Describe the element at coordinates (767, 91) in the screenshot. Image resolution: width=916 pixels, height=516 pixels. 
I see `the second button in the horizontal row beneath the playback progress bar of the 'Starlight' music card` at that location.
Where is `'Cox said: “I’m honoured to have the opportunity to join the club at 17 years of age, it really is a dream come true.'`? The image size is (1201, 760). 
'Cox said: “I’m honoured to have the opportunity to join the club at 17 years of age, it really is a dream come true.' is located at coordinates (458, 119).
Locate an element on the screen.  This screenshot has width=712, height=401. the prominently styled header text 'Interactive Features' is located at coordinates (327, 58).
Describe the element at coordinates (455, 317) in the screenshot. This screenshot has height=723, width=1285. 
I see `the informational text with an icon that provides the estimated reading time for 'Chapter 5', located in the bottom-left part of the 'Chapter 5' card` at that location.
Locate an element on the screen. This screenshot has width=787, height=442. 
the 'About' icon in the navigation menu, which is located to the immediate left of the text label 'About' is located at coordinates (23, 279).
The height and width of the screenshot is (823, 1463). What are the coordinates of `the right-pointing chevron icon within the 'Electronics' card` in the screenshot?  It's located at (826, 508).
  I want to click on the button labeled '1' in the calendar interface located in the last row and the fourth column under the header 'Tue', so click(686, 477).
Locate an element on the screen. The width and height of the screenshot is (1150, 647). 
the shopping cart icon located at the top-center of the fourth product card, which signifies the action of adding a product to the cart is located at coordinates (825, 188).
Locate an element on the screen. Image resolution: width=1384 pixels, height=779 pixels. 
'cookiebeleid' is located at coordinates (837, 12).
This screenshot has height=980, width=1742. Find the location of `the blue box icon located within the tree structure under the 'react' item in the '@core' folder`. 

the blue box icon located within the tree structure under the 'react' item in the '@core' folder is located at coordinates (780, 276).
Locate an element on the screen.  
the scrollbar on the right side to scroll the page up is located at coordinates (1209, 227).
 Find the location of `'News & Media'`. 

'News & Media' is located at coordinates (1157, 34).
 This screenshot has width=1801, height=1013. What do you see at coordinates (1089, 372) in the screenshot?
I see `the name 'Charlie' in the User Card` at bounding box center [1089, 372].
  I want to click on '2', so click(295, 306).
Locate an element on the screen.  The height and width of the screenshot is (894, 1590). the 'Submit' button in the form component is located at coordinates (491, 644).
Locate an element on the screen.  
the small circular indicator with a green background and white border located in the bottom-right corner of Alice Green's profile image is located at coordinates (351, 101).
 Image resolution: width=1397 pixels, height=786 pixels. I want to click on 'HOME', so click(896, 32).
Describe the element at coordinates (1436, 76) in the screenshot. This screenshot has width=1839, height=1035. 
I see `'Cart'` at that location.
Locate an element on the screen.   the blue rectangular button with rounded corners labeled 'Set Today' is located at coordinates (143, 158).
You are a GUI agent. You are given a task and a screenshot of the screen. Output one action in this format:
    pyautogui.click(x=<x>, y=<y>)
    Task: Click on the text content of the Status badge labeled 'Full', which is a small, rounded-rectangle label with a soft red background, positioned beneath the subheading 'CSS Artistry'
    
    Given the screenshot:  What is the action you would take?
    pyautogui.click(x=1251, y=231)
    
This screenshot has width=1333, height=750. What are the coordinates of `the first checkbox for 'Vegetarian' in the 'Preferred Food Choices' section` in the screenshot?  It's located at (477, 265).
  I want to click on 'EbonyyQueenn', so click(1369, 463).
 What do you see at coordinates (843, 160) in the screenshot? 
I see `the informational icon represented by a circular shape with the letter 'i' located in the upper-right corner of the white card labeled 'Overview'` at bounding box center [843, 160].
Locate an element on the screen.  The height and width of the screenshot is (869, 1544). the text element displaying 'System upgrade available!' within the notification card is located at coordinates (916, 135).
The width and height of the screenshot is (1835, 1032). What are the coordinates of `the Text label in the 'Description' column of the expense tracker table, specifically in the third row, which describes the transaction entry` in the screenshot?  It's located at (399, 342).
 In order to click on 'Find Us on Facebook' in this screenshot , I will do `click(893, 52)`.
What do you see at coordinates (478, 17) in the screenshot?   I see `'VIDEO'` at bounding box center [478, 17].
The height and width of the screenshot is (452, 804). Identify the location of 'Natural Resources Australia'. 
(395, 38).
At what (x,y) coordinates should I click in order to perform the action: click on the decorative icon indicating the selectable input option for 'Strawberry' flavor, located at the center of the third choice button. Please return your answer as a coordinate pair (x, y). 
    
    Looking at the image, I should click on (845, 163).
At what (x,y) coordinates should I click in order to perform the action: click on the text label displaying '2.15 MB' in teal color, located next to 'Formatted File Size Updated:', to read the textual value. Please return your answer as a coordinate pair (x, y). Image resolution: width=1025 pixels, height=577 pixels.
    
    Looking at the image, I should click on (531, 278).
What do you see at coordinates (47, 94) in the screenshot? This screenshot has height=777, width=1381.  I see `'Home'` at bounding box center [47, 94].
━━━━━━━━━━━━━━━━━━━━━━━━━━━━━━
Copy these records word for word, every one of them.

Describe the element at coordinates (767, 91) in the screenshot. Image resolution: width=916 pixels, height=516 pixels. 
I see `the second button in the horizontal row beneath the playback progress bar of the 'Starlight' music card` at that location.
Where is `'Cox said: “I’m honoured to have the opportunity to join the club at 17 years of age, it really is a dream come true.'`? The image size is (1201, 760). 
'Cox said: “I’m honoured to have the opportunity to join the club at 17 years of age, it really is a dream come true.' is located at coordinates (458, 119).
Locate an element on the screen.  This screenshot has width=712, height=401. the prominently styled header text 'Interactive Features' is located at coordinates (327, 58).
Describe the element at coordinates (455, 317) in the screenshot. This screenshot has height=723, width=1285. 
I see `the informational text with an icon that provides the estimated reading time for 'Chapter 5', located in the bottom-left part of the 'Chapter 5' card` at that location.
Locate an element on the screen. This screenshot has width=787, height=442. 
the 'About' icon in the navigation menu, which is located to the immediate left of the text label 'About' is located at coordinates (23, 279).
The height and width of the screenshot is (823, 1463). What are the coordinates of `the right-pointing chevron icon within the 'Electronics' card` in the screenshot?  It's located at (826, 508).
  I want to click on the button labeled '1' in the calendar interface located in the last row and the fourth column under the header 'Tue', so click(686, 477).
Locate an element on the screen. The width and height of the screenshot is (1150, 647). 
the shopping cart icon located at the top-center of the fourth product card, which signifies the action of adding a product to the cart is located at coordinates (825, 188).
Locate an element on the screen. Image resolution: width=1384 pixels, height=779 pixels. 
'cookiebeleid' is located at coordinates (837, 12).
This screenshot has height=980, width=1742. Find the location of `the blue box icon located within the tree structure under the 'react' item in the '@core' folder`. 

the blue box icon located within the tree structure under the 'react' item in the '@core' folder is located at coordinates (780, 276).
Locate an element on the screen.  
the scrollbar on the right side to scroll the page up is located at coordinates (1209, 227).
 Find the location of `'News & Media'`. 

'News & Media' is located at coordinates (1157, 34).
 This screenshot has width=1801, height=1013. What do you see at coordinates (1089, 372) in the screenshot?
I see `the name 'Charlie' in the User Card` at bounding box center [1089, 372].
  I want to click on '2', so click(295, 306).
Locate an element on the screen.  The height and width of the screenshot is (894, 1590). the 'Submit' button in the form component is located at coordinates (491, 644).
Locate an element on the screen.  
the small circular indicator with a green background and white border located in the bottom-right corner of Alice Green's profile image is located at coordinates (351, 101).
 Image resolution: width=1397 pixels, height=786 pixels. I want to click on 'HOME', so click(896, 32).
Describe the element at coordinates (1436, 76) in the screenshot. This screenshot has width=1839, height=1035. 
I see `'Cart'` at that location.
Locate an element on the screen.   the blue rectangular button with rounded corners labeled 'Set Today' is located at coordinates (143, 158).
You are a GUI agent. You are given a task and a screenshot of the screen. Output one action in this format:
    pyautogui.click(x=<x>, y=<y>)
    Task: Click on the text content of the Status badge labeled 'Full', which is a small, rounded-rectangle label with a soft red background, positioned beneath the subheading 'CSS Artistry'
    
    Given the screenshot:  What is the action you would take?
    pyautogui.click(x=1251, y=231)
    
This screenshot has width=1333, height=750. What are the coordinates of `the first checkbox for 'Vegetarian' in the 'Preferred Food Choices' section` in the screenshot?  It's located at (477, 265).
  I want to click on 'EbonyyQueenn', so click(1369, 463).
 What do you see at coordinates (843, 160) in the screenshot? 
I see `the informational icon represented by a circular shape with the letter 'i' located in the upper-right corner of the white card labeled 'Overview'` at bounding box center [843, 160].
Locate an element on the screen.  The height and width of the screenshot is (869, 1544). the text element displaying 'System upgrade available!' within the notification card is located at coordinates (916, 135).
The width and height of the screenshot is (1835, 1032). What are the coordinates of `the Text label in the 'Description' column of the expense tracker table, specifically in the third row, which describes the transaction entry` in the screenshot?  It's located at (399, 342).
 In order to click on 'Find Us on Facebook' in this screenshot , I will do `click(893, 52)`.
What do you see at coordinates (478, 17) in the screenshot?   I see `'VIDEO'` at bounding box center [478, 17].
The height and width of the screenshot is (452, 804). Identify the location of 'Natural Resources Australia'. 
(395, 38).
At what (x,y) coordinates should I click in order to perform the action: click on the decorative icon indicating the selectable input option for 'Strawberry' flavor, located at the center of the third choice button. Please return your answer as a coordinate pair (x, y). 
    
    Looking at the image, I should click on (845, 163).
At what (x,y) coordinates should I click in order to perform the action: click on the text label displaying '2.15 MB' in teal color, located next to 'Formatted File Size Updated:', to read the textual value. Please return your answer as a coordinate pair (x, y). Image resolution: width=1025 pixels, height=577 pixels.
    
    Looking at the image, I should click on (531, 278).
What do you see at coordinates (47, 94) in the screenshot? This screenshot has height=777, width=1381.  I see `'Home'` at bounding box center [47, 94].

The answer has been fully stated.